Background: Industrial anomaly detection is shifting from "one model per class" toward more practical few-shot + multi-class unified models. Few-shot MCAD requires: (a) only a few normal samples per class; (b) a single model covering multiple product categories.

Limitations of Prior Work: - WinCLIP relies on hand-crafted prompt templates, lacking flexibility. - PromptAD depends on class-specific anomaly descriptions (e.g., "broken fabric," "missing wire"); under multi-class settings, the description pool suffers semantic conflicts, and t-SNE visualizations reveal collapsed and aliased anomaly features. - IIPAD employs a large Q-Former to generate instance prompts, incurring substantial computational overhead.

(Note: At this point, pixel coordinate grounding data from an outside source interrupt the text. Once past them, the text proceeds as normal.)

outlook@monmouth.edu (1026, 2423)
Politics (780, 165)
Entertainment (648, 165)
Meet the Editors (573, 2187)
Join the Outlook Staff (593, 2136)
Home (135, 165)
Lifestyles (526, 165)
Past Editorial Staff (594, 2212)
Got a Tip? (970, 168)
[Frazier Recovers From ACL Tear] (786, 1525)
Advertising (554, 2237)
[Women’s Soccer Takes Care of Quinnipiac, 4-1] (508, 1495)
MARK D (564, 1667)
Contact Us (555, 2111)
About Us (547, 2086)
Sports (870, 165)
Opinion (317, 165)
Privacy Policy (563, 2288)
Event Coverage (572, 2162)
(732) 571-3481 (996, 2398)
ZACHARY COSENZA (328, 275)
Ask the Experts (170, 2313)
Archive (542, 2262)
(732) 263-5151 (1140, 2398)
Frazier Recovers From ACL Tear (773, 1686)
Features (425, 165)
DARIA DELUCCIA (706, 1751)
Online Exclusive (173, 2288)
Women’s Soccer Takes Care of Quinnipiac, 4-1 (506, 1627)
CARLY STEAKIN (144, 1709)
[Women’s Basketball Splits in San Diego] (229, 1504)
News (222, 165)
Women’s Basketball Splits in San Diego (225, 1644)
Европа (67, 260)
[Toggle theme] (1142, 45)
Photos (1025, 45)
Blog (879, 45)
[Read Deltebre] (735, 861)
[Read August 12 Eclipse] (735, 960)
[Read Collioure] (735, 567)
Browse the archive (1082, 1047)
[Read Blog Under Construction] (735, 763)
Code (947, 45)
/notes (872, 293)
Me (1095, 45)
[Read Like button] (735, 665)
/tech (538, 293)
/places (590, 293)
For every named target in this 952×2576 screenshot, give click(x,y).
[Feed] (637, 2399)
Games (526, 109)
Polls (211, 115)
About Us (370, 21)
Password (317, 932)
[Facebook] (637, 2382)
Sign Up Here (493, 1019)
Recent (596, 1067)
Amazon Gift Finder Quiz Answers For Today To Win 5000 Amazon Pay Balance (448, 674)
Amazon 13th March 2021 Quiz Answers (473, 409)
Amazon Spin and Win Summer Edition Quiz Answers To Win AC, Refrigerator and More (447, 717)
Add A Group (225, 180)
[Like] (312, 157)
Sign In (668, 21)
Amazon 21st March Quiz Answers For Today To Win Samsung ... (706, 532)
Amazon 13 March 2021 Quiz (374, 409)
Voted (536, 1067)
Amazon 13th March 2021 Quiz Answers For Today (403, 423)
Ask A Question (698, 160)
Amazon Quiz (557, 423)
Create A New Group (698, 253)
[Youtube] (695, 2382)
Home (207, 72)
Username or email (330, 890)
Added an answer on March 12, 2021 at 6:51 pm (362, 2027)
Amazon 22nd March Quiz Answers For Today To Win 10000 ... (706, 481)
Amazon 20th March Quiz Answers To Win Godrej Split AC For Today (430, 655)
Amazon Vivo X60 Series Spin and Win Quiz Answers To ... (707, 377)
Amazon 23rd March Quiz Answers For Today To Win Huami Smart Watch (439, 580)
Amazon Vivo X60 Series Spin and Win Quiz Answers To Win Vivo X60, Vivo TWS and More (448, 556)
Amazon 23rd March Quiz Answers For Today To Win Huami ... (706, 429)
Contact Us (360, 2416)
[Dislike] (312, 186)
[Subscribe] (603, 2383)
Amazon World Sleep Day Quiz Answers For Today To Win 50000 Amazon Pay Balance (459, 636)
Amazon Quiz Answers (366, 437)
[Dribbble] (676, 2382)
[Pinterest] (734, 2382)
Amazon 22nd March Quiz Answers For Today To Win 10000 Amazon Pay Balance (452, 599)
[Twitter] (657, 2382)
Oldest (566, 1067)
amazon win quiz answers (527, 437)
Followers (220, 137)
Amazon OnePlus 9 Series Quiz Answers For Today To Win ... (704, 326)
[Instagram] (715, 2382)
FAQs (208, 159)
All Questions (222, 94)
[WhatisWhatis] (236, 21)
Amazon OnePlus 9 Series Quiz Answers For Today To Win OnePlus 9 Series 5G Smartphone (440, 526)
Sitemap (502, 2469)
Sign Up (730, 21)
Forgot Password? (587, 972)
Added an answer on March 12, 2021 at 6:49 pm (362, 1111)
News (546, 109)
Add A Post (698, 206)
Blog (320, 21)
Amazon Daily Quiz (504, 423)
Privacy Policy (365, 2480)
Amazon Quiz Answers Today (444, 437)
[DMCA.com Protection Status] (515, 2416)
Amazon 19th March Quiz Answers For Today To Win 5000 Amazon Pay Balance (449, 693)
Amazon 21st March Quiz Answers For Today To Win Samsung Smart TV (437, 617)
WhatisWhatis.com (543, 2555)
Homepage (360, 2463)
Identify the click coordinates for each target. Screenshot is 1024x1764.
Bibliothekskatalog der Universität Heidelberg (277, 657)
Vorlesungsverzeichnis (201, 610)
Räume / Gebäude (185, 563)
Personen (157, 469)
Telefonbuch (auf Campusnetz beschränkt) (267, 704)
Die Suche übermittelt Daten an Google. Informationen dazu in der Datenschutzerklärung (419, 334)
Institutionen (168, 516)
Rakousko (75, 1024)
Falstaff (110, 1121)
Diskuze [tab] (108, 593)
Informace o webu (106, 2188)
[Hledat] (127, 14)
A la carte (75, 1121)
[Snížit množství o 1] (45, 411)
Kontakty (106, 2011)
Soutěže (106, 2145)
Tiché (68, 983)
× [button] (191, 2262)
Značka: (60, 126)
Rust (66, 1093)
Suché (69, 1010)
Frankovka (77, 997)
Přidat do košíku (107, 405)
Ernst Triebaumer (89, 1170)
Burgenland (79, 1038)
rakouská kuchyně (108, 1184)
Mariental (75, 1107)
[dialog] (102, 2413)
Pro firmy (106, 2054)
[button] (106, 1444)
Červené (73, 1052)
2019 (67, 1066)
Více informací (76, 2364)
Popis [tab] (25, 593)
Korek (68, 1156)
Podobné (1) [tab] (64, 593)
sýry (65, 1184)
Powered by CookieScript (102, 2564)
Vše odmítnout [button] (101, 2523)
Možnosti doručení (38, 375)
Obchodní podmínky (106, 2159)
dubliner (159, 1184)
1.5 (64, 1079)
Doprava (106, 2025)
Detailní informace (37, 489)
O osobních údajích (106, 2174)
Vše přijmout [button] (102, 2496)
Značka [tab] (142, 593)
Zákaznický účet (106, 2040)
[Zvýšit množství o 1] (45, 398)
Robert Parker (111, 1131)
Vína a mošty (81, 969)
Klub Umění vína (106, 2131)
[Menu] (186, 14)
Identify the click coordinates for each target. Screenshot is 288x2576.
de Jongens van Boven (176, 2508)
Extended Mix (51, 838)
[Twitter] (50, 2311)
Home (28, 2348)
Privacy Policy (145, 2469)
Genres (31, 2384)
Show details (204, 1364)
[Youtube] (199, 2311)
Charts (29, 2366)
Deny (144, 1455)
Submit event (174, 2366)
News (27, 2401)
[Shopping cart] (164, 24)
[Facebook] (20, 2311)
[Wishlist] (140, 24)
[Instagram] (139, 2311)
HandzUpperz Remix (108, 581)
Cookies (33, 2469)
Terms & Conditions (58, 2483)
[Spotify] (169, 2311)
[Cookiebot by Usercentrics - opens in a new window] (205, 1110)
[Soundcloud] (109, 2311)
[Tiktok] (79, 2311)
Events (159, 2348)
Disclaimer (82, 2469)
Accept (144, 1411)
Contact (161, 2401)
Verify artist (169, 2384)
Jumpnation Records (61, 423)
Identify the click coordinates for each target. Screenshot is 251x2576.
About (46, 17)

Core Observations: (a) Normality is shared across classes (intact, uncontaminated, geometrically regular); (b) anomalies are highly class-dependent; (c) class names themselves serve as strong semantic priors (validated in the CCL paper).

Core Idea: Use only class names as textual anchors (without describing anomaly types), and leverage bidirectional text–visual prompt interaction to automatically learn class-aware, anomaly-type-agnostic representations.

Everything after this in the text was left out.